E la notte del 14 aprile del 1912 quel patto si spezzò nell’acqua nera. Gli orologi misurano, raccontano, scolpiscono. L’oro non è che un veicolo; il valore reale, agli occhi dei collezionisti, è la possibilità di mettere le mani su un frammento del racconto, di possederne una briciola. È giusto? È sbagliato? La memoria collettiva ha sempre avuto i suoi reliquiari; oggi il catalogo d’asta recita il ruolo che fu dei santuari laici.
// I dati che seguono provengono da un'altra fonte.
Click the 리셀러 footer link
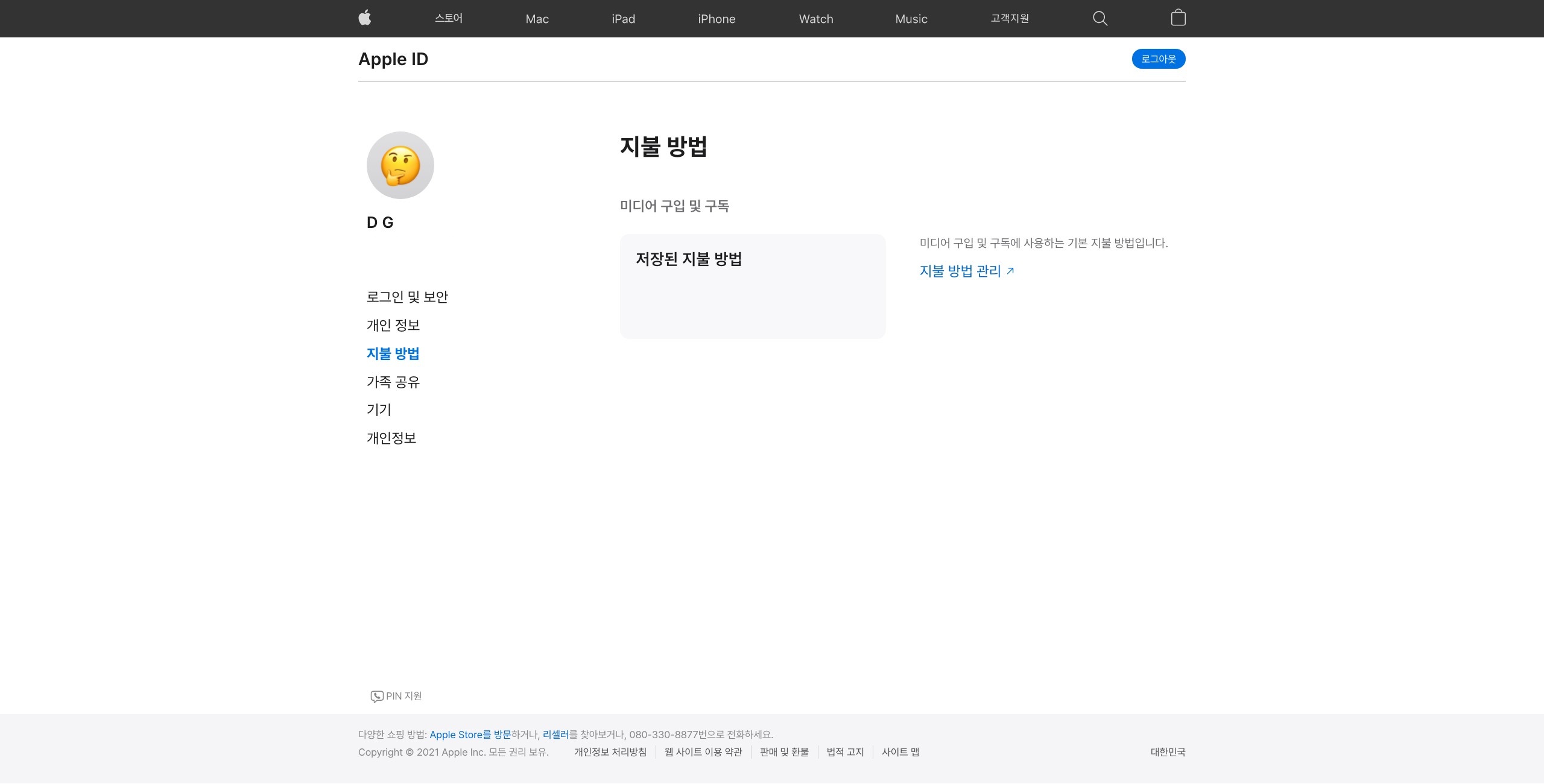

Che cosa acquistiamo quando acquistiamo un orologio
Il 22 novembre, nel Wiltshire, in Inghilterra, quando il banditore pronuncerà l’ultimo “aggiudicato”, il martelletto non batterà solo su un prezzo, ma su una domanda. Quel Jules Jurgensen d’oro 18 carati, con le iniziali di Isidor e il ricordo di Ida, vale un milione di sterline o vale una storia che non riusciamo a smettere di raccontare? Vale l’eco di un abbraccio intravisto tra le onde, il sussurro di una frase forse mai pronunciata, il riflesso di una pelliccia consegnata alla cameriera che si salvò? Il corpo di Ida non fu mai ritrovato; il suo nome, invece, viaggia ancora, impresso nella carta “On board R.M.S. Titanic”, protetto dal timbro “TransAtlantic7”. In quel quadrante bloccato alle 2.20 c’è tutto: la promessa dell’America e il suo risveglio, la fiducia nel progresso e il gelo dell’Atlantico, la gloria e il fallimento, i sommersi e i salvati. Jack che urla "Sono il re del mondo" e affonda dopo aver messo in salvo Kate su una porta che galleggia tra i relitti (dove ci sarebbero stati entrambi, a voler essere pignoli, ma questa è un'altra storia e non ditelo a Cameron).